La réponse est non, bien entendu. Pourquoi ? Tout simplement parce que 100% des systèmes d’information sont piratables, et ce depuis toujours, et le resteront probablement encore pendant quelques décennies. Les raisons en sont toutes simples : les ordinateurs sont “pensés” par des humains imparfaits, fabriqués par des machines conçues imparfaitement (d’ailleurs *tous* les processeurs sont buggués), sur lesquels on installe des système d’exploitation également imparfaits, tournant sur des langages eux mêmes imparfaits… La chaîne est encore longue, pour arriver jusqu’à l’applicatif utilisateur… et l’utilisateur lui même.
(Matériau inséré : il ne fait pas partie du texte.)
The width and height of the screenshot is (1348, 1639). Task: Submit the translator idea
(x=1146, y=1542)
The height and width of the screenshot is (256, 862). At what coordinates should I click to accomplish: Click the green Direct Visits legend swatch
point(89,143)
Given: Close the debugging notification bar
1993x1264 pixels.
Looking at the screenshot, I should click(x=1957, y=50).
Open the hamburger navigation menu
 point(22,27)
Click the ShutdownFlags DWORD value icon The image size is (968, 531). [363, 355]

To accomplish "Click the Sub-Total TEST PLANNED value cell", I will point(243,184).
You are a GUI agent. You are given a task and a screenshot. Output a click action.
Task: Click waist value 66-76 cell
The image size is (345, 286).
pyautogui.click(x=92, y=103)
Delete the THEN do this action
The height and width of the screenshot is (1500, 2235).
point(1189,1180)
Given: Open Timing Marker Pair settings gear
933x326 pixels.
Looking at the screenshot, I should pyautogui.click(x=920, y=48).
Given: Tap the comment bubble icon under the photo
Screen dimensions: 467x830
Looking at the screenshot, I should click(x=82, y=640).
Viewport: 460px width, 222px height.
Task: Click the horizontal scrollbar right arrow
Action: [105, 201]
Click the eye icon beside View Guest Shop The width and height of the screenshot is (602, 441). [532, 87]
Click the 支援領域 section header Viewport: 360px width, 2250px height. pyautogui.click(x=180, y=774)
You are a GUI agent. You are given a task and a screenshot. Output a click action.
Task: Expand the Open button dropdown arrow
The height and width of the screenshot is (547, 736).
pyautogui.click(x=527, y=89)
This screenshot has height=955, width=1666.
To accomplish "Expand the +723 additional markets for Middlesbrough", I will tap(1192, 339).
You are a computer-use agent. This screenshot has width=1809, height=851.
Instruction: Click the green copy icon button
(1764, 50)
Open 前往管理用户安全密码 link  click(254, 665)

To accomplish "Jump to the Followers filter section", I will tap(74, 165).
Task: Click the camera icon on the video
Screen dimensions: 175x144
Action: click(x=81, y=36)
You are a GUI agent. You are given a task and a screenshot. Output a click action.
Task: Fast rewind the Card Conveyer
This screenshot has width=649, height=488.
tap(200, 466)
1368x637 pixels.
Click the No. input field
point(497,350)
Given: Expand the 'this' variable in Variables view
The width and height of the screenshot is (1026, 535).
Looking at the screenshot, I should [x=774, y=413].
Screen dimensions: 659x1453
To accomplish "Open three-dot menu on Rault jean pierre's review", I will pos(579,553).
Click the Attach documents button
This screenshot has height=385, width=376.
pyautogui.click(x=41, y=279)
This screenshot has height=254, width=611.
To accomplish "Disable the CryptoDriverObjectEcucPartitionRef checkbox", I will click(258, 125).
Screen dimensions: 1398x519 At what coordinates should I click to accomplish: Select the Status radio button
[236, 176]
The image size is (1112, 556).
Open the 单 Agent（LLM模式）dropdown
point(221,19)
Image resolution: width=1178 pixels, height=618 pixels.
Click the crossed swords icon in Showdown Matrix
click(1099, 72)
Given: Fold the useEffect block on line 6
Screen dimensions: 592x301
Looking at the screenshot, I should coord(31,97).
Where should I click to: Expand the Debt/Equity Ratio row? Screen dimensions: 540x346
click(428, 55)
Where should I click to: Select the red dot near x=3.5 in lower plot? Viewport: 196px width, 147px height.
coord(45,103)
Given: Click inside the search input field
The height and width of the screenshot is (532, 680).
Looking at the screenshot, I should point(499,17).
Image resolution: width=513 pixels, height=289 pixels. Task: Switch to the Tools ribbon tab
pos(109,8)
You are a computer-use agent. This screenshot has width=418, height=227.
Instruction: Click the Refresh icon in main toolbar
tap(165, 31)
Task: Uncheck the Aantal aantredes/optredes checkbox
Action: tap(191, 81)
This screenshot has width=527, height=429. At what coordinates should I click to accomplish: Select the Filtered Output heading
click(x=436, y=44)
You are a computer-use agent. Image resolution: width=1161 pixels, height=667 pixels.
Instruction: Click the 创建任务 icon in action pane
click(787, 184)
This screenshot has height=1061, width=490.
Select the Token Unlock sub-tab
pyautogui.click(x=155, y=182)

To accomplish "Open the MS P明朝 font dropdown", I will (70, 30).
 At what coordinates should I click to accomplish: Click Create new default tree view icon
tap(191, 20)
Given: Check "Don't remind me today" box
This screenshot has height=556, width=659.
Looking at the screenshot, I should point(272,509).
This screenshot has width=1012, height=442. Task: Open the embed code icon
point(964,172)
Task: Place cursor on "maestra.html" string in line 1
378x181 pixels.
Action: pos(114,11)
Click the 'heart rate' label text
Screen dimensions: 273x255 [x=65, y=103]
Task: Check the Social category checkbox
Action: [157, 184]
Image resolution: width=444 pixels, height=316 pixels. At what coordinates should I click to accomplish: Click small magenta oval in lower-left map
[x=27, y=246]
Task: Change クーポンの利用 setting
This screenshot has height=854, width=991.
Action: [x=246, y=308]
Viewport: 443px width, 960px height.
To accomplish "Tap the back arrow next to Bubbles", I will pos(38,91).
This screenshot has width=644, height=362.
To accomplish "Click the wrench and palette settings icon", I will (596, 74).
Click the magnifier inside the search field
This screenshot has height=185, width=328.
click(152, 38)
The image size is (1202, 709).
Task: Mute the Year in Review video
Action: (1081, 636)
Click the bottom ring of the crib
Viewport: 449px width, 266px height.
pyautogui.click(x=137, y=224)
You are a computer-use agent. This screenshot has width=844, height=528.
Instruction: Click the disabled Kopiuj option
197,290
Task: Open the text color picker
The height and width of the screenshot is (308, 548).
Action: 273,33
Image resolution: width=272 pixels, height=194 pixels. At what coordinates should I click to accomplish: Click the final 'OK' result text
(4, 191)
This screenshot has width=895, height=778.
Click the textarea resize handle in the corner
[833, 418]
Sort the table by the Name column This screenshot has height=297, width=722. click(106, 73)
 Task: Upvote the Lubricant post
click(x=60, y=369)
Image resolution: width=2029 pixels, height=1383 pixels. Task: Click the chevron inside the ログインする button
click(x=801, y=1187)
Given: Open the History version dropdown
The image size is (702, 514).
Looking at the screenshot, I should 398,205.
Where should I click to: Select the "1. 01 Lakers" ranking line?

Le problème n’est donc pas de savoir si un système est piratable : il l’est par sa conception même *systématiquement*, il ne s’agit que d’une question de temps et de moyens, tout comme dans le cas d’un coffre fort par exemple. On ferait mieux de se préoccuper d’une vulnérabilité beaucoup plus importante et affectant aujourd’hui les systèmes les mieux protégés, sur lequels il reste possible d’agir, et, exploitable avec des moyens minimums : le facteur humain… Aujourd’hui encore, et pour longtemps je pense, la plus grande vulnérabilité reste située entre la chaise… et le clavier.